Some examples of DPhil projects available at Harwell include:

Engineering proteins for time resolved studies (Rosalind Franklin Institute and the Department of Chemistry, Oxford)

Enzymes catalyse the array of reactions that drive life; the exploitation of enzymes is at the core of the biotechnology industry. Yet our understanding of how most enzymes work is limited. X-ray free electron lasers (XFELs) hold the promise of studying enzyme reactions on the nanosecond time scale, enabling individual steps in catalysis to be studied. This knowledge would revolutionise the understanding of enzyme mechanism, so enabling new applications in biotechnology. 
XFEL analysis of intermediates requires uniform triggering and harmonisation of reactions. Few enzyme reactions are, however, suitable for XFEL analysis; these mostly involve electron transfer processes that can be controlled by flashing of a laser. It is possible to chemically modify substrates such that they are inactive until they are flashed by a laser. There are challenges with the substrate photo-caging  approach. The synthesis of caged substrates is non trivial, the chemistry required for one system is usually not applicable to another, and the caged substrate may not bind to the enzyme. Rapid mixing of the enzyme and substrate is an alternative, but this usually not optimal leading to difficulties in synchronising reactions in a crystal.
This project concerned the development of methods for enzyme photo-caging. In principle this is a general method, since all almost all enzyme catalysis involves a limited number of amino acids. In vitro protein synthesis methods were used to produce enzymes with a caged amino acid(s) at the active site resulting in an inhibited enzyme-substrate complex suitable for crystallisation. The illumination of the sample with a laser will remove the cage from the protein and thus initiate catalysis. The project provided training in cutting edge enzymology and structural biology, within the context of understanding the roles of enzymes in biomedicinally relevant processes, such as antibiotic resistance.
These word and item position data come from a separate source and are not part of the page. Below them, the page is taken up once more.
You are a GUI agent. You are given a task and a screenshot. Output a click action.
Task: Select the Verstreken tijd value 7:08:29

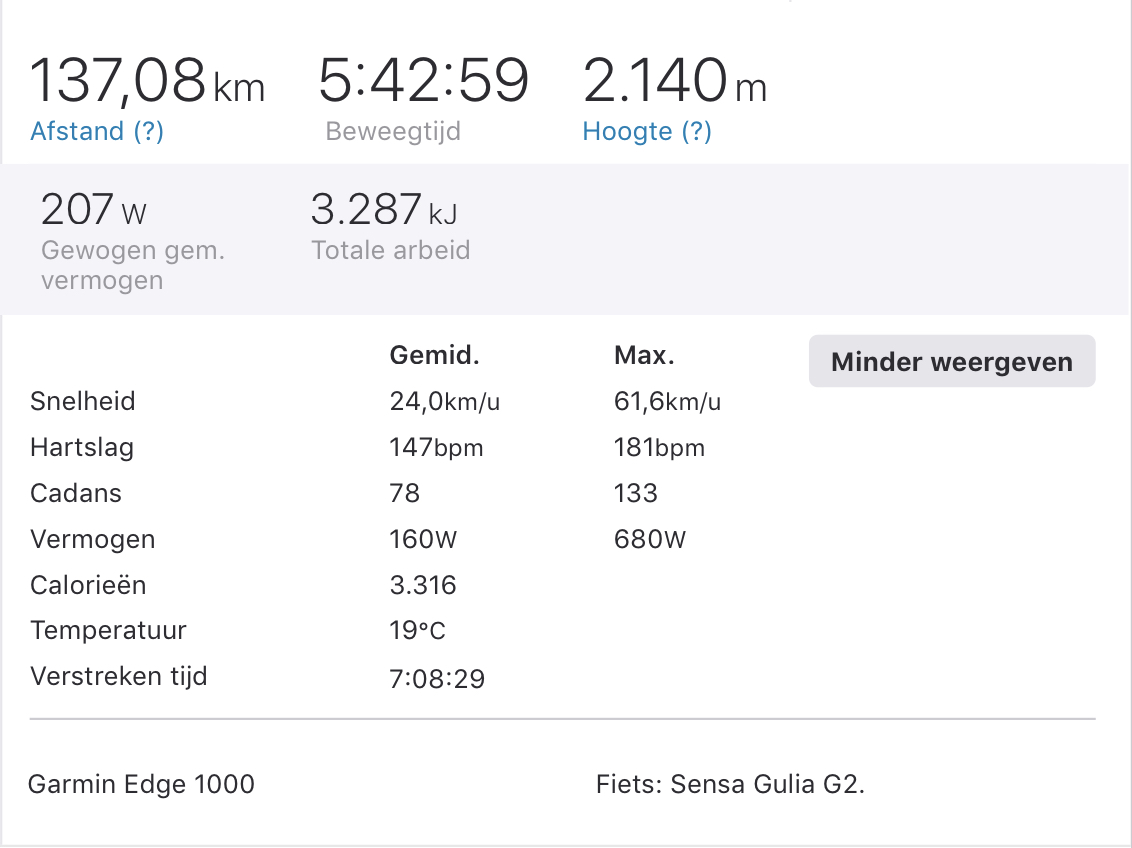[x=437, y=679]
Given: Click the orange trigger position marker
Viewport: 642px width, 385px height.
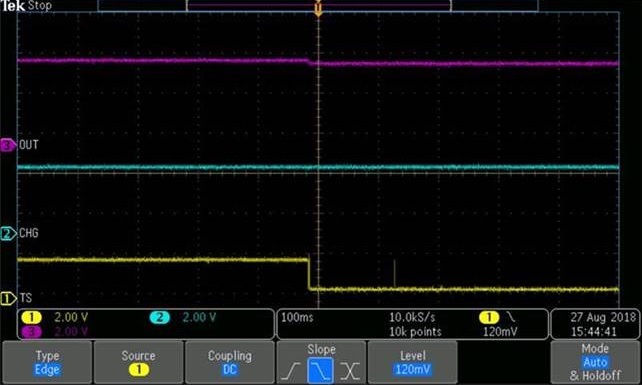Looking at the screenshot, I should click(x=318, y=9).
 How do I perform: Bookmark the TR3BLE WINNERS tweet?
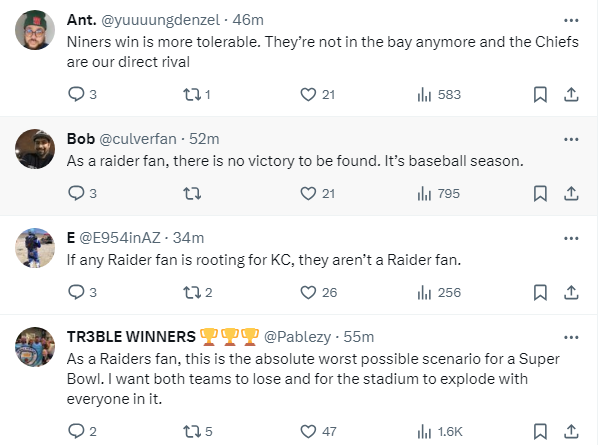(x=540, y=431)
Post-Translational Mutagenesis: a New Way of Engineering Biology (Rosalind Franklin Institute and the Department of Chemistry, Oxford)

Natural post-translational modifications (PTMs) to proteins expand the chemical groups available to proteins, modulating both structure and function. They can be critical in a range of pathways with diverse biological effects. The ability to expand post-translational functional group diversity in an unbounded manner could therefore, in principle, allow exploration and understanding of even more diverse effects in modulating biological function. Known, natural PTMs feature bonds to heteroatoms (non-carbon) made at the g (Cys Sg, Thr Og, Ser Og) or w (Lys Nw, Tyr Ow) positions of sidechains. Yet, one of the central features of living ‘organic’ matter is that it exploits carbon’s ability as an element to catenate (typically through C(sp3)–C(sp3) bond formation) — providing one of nature’s most important structural motifs. As all amino acid side-chains contain this C–C bond, mastering its construction on proteins could allow free-ranging structural alteration of residues in proteins (both natural and unnatural) that could be considered a near unlimited form of synthetic biology and a new form of ‘chemical mutagenesis’. [Science 2016, 354, 597];[Nature 2018, 563, 235]
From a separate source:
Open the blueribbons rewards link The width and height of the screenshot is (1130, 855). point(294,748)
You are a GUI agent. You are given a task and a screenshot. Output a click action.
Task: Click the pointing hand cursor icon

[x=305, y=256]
In principle, carbon(sp3)-carbon(sp3) disconnections at the b,g C–C bond in side-chains would allow the chemical installation of not only natural amino acid residues but also PTM variants and a wide range of unnatural amino acids. We will explore whether such amino acid residues can be introduced in a site-selective manner genetically, biosynthetically or chemically.
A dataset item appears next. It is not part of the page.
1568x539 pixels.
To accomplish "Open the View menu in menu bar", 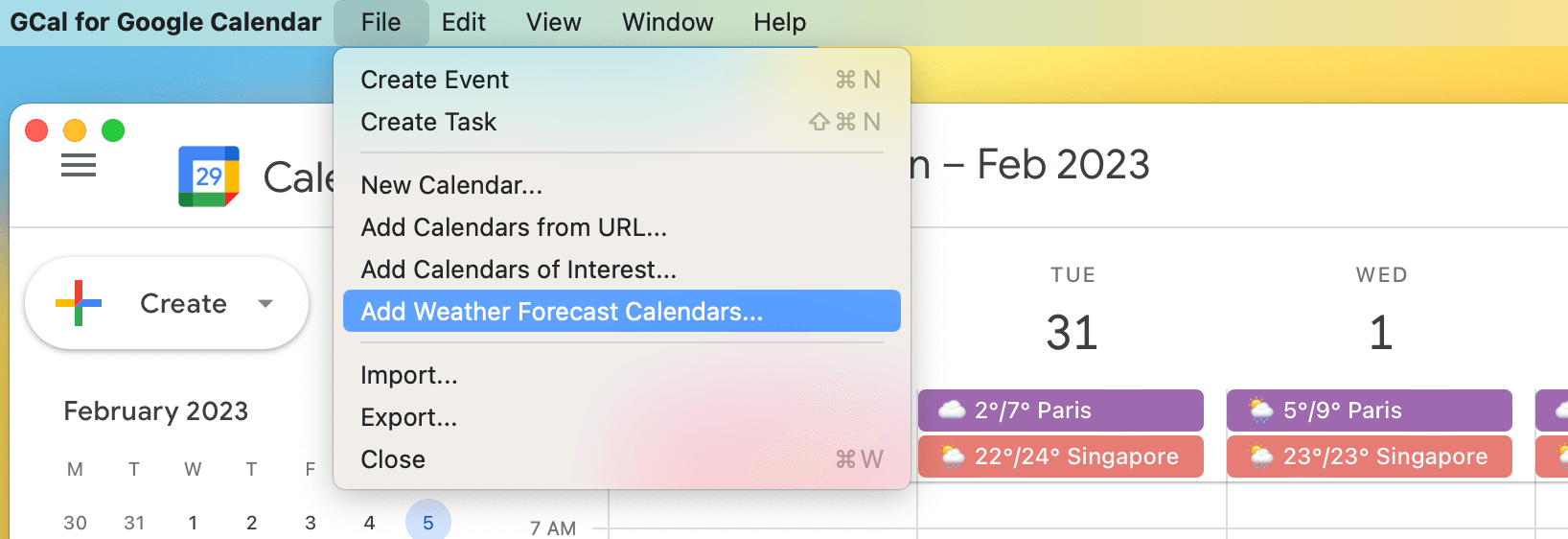I will (554, 22).
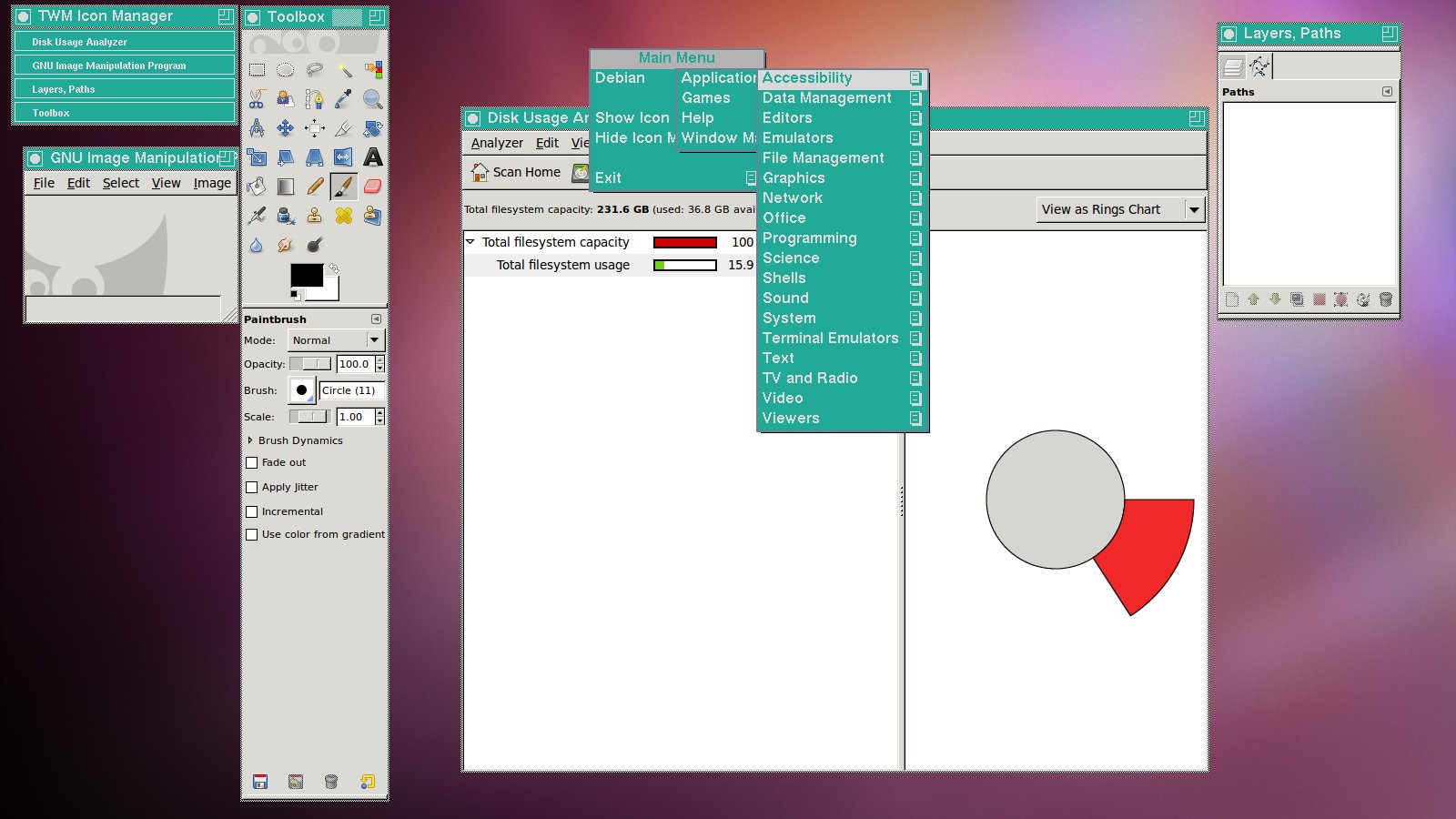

A range of radicals R• can allow the design of amino acids in peptides and proteins with site- and regio- selectivity. Mechanistic analysis should allow us to discover conditions for suitable ‘quenching’ of radical intermediates. Radicals should also be stable too to the presence of charged or polar protic (e.g. OH, NH) functionality in Biology. The use of sidechain reagents should therefore prove possible without protection, testing not only exquisite chemoselectivity but also compatibility with common biological groups. This could allow Biology to be explored in an unique manner allowing even the re-programming and examination of Biology in living systems.